■ **EXERCISE INPUT**
====

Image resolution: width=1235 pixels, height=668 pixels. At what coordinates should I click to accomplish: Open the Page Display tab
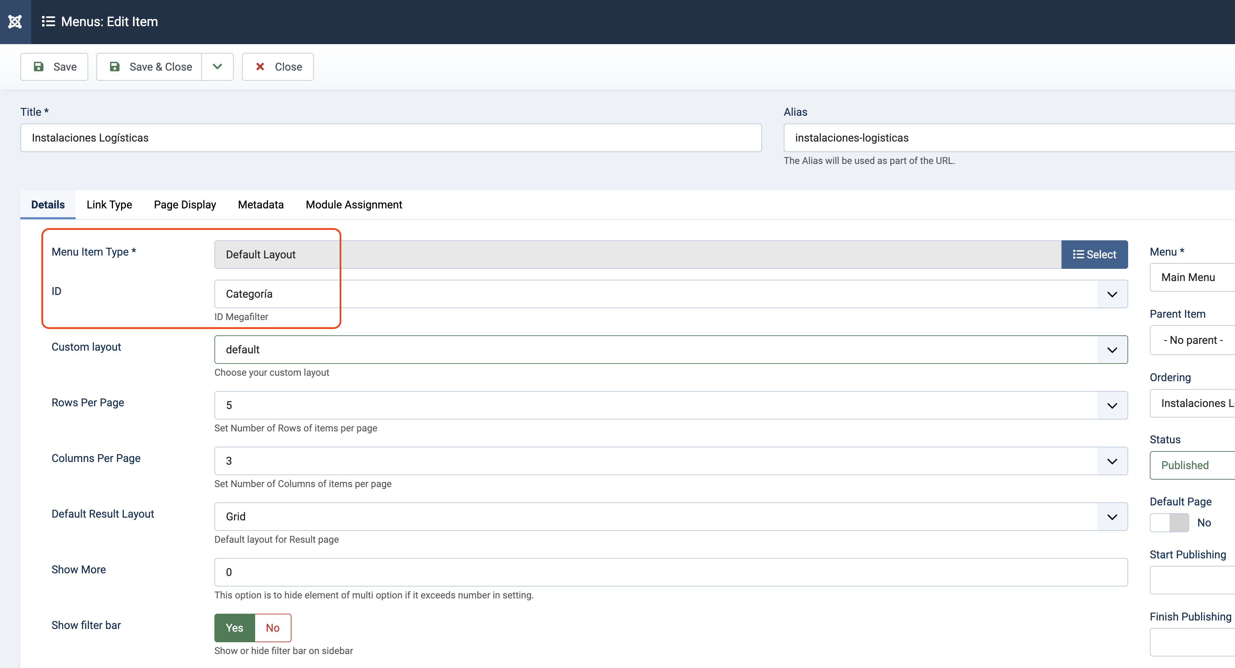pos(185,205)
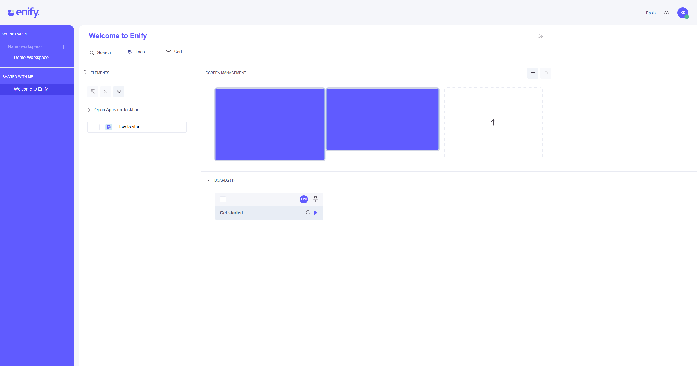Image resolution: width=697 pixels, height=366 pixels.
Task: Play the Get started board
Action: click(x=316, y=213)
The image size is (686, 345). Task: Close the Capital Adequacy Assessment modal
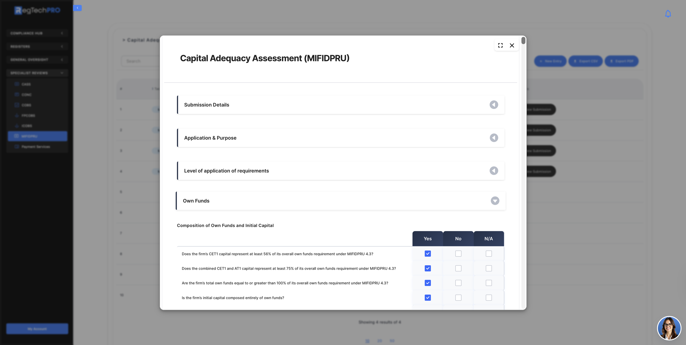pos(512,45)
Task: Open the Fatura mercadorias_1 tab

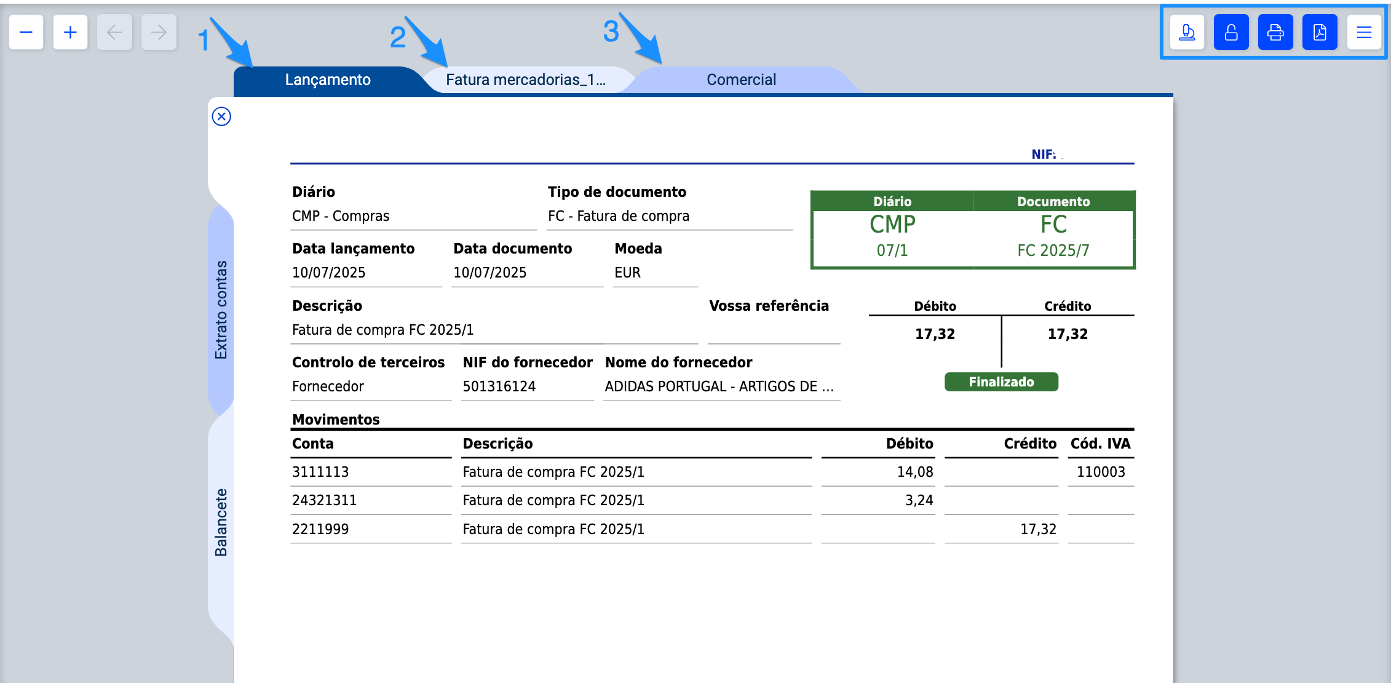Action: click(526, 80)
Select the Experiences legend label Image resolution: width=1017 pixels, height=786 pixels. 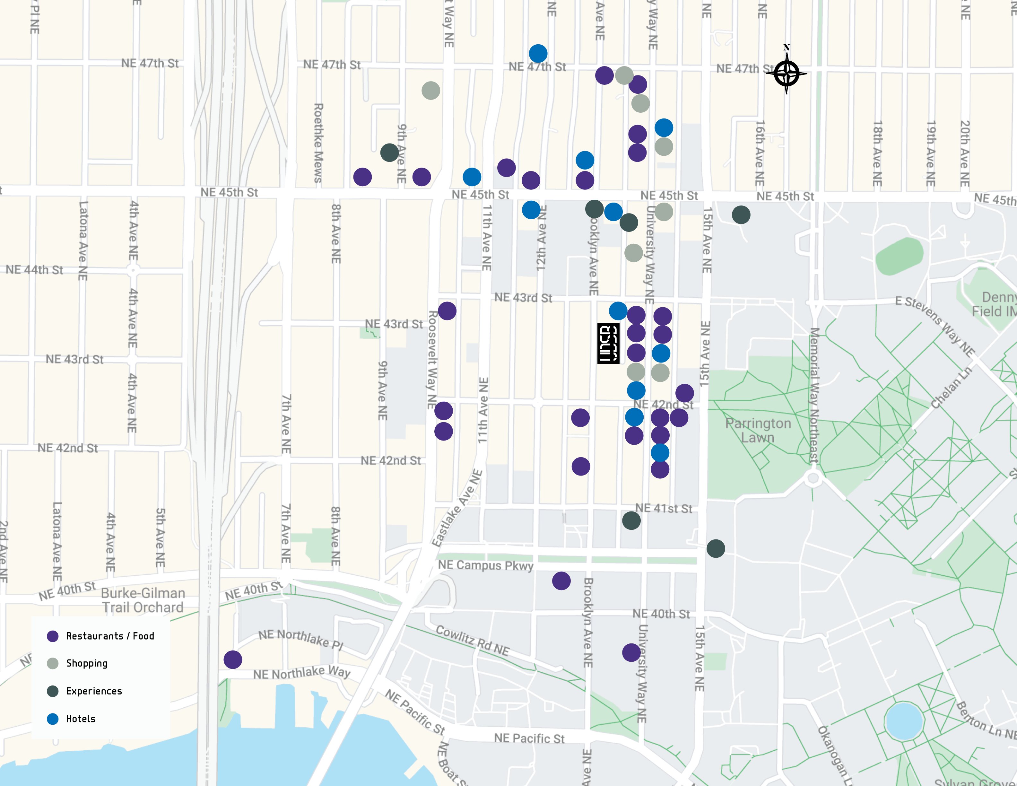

====

Please give the entries above again exactly as written, leaving out any pictures.

Image resolution: width=1235 pixels, height=668 pixels. At what coordinates should I click to accomplish: Open the Page Display tab
pos(185,205)
Image resolution: width=697 pixels, height=366 pixels.
Task: Play the Get started board
Action: click(x=316, y=213)
The image size is (686, 345). Task: Close the Capital Adequacy Assessment modal
pos(512,45)
Task: Open the Fatura mercadorias_1 tab

Action: click(526, 80)
Select the Experiences legend label Image resolution: width=1017 pixels, height=786 pixels. 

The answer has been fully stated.